As fall quarter began at Cal Poly during a year forever changed by the coronavirus pandemic, the most frequent question our editors received from parents, alumni and community members was, “What does campus look like these days?” Campus photographer Joe Johnston set out to show you some recent happenings from 1 Grand Avenue.
A Moving Experience
University Housing welcomed roughly 5,000 students to live on campus starting in September. New Mustangs, families and volunteers worked together to unload vehicles and trek to the yakʔitʸutʸu residence halls on a staggered schedule to prevent crowding.
Volunteers sanitized moving carts throughout the day.
President Jeffrey Armstrong has a chat with a student and supporters at the residence halls.
The brand new Vista Grande dining complex opened just in time to welcome new students in September. It features six different dining venues, including pizza, ramen, an allergen-free café, kosher menus and halal options. These days, students use the Grubhub app to order and pick up food safely.
The New Normal
On campus, everyone is asked to wear face coverings and keep six feet of physical distance from others.
Graphic communication students working at UGS played a big role in printing new building signage that encourages these new behaviors.
Cal Poly’s Week of Welcome program pivoted to offer a fully virtual experience for new students and transfers living on campus and at home.
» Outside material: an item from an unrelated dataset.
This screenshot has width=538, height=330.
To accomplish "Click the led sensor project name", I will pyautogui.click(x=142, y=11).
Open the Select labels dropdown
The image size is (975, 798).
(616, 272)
More than 700 WOW leaders helped make the experience engaging and fun in a year where personal connection is critical, even if in-person activities are limited.
Some face-to-face activities continued on campus, including jam making in Cal Poly’s Pilot Plant. Food science and nutrition students worked with Molly Lear, the plant’s operations manager, to fill jars of blackberry jam using a small-scale processing line.
Going with the Flow
A small percentage of in-person courses, like this fluid dynamics lab, continues to meet on campus. Professor Hans Mayer and mechanical engineering students performed an experiment where students measure the volume flow rate of water through a simple piping system and compare the results to a theoretical calculation.
Fawns and Other Fauna
With less traffic around Cal Poly, wildlife like this deer, birds, squirrels — and yes, wild turkeys — have been spotted in greater numbers around campus.
The Beat Goes On
One of the hallmarks of fall festivities at Cal Poly is the Mustang Band. With athletics and other big events on hold for now, these musicians are staying sharp with virtual and in-person rehearsals. Most of the band’s more than 200 members are able to play on campus, assembling mini-bands of a few dozen performers and rotating between outdoor rehearsal spaces with conductor Nick Waldron.
Band members play wearing special masks that allow for the mouthpieces of their instruments. When they’re done playing, the musicians replace the mask’s filter.
Behind the Scenes
How has such a large institution like Cal Poly orchestrated operations in the face of COVID-19? Since January, administrators, staff and faculty leaders in the Emergency Operations Center (EOC) have worked tirelessly to keep campus healthy and adapt to changing pandemic protocol. Members of the EOC now meet virtually via Zoom.
I Scream, You Scream
Dairy science students got creative this fall and began hosting a weekly drive-thru ice cream sale at the Cal Poly Creamery. The sale offered pints of student-made ice-cream and a variety of cheeses to the Central Coast community.
Despite the uncertainty the pandemic has brought to many of us, familiar views of Dexter Lawn and the Rose Garden remain.